(begin)
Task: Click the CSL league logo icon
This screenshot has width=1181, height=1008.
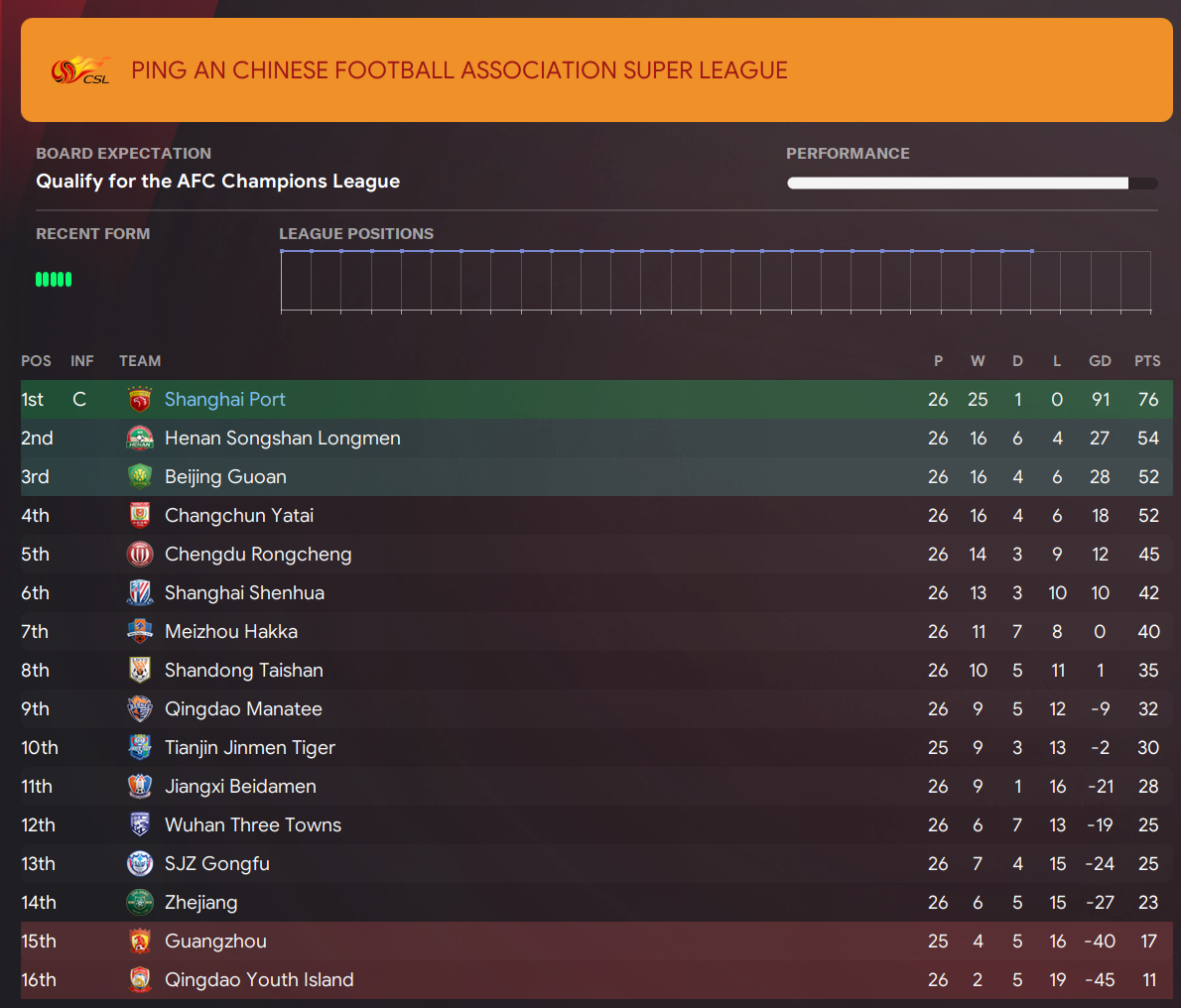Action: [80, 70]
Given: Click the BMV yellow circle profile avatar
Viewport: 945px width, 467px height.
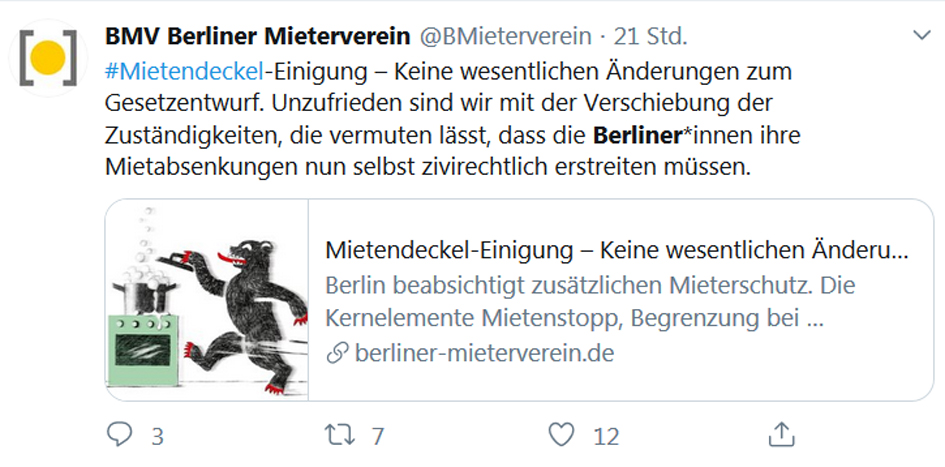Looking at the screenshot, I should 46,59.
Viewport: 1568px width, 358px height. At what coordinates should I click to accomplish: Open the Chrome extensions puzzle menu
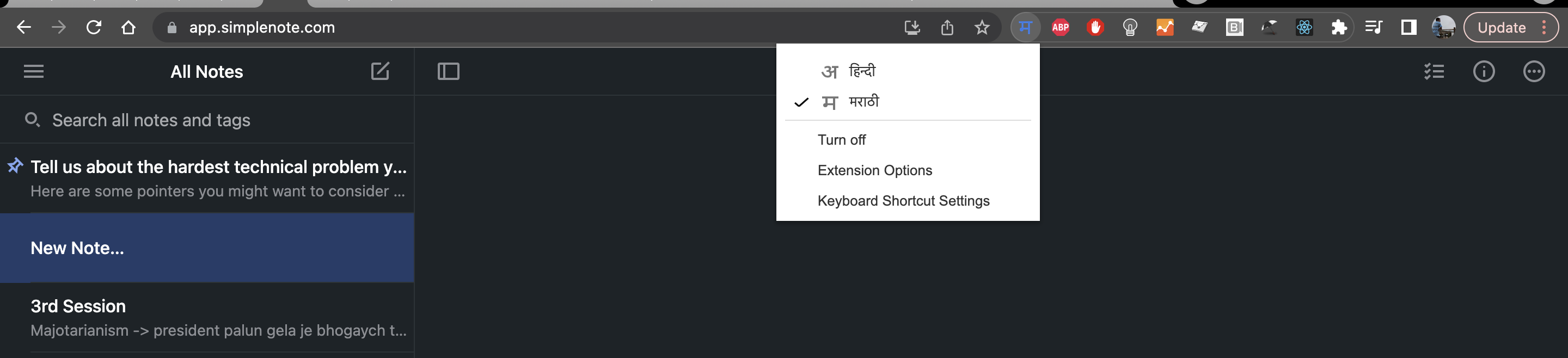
(end)
(begin)
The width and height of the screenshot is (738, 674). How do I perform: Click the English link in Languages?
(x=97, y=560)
(end)
(begin)
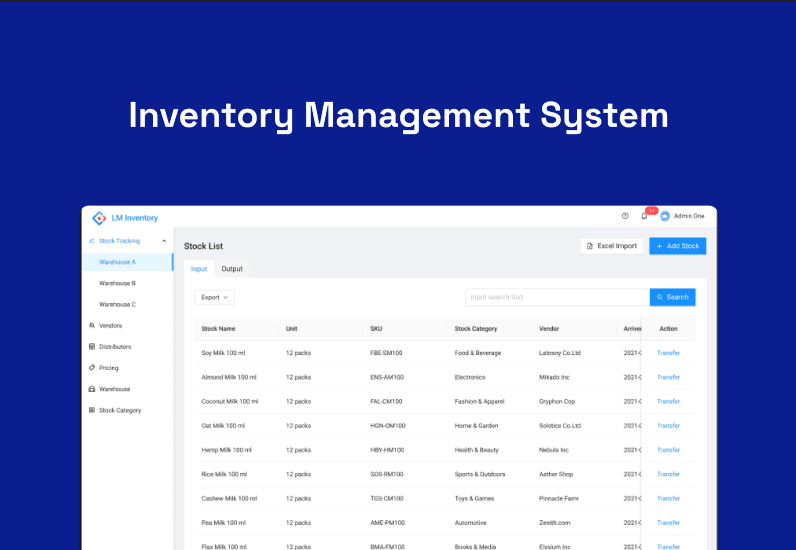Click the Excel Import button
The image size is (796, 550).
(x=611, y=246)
(end)
(Task requirements): Copy out the entries word for word, starting at the line that contains "Task: Click the CSL league logo icon" and ending at the line that contains "Viewport: 1568px width, 358px", and leave the pictures out of your copy.

(Finished answer):
Task: Click the CSL league logo icon
This screenshot has width=1181, height=1008.
Action: [80, 70]
Given: Click the BMV yellow circle profile avatar
Viewport: 945px width, 467px height.
Looking at the screenshot, I should 46,59.
Viewport: 1568px width, 358px height. At what coordinates should I click to accomplish: Open the Chrome extensions puzzle menu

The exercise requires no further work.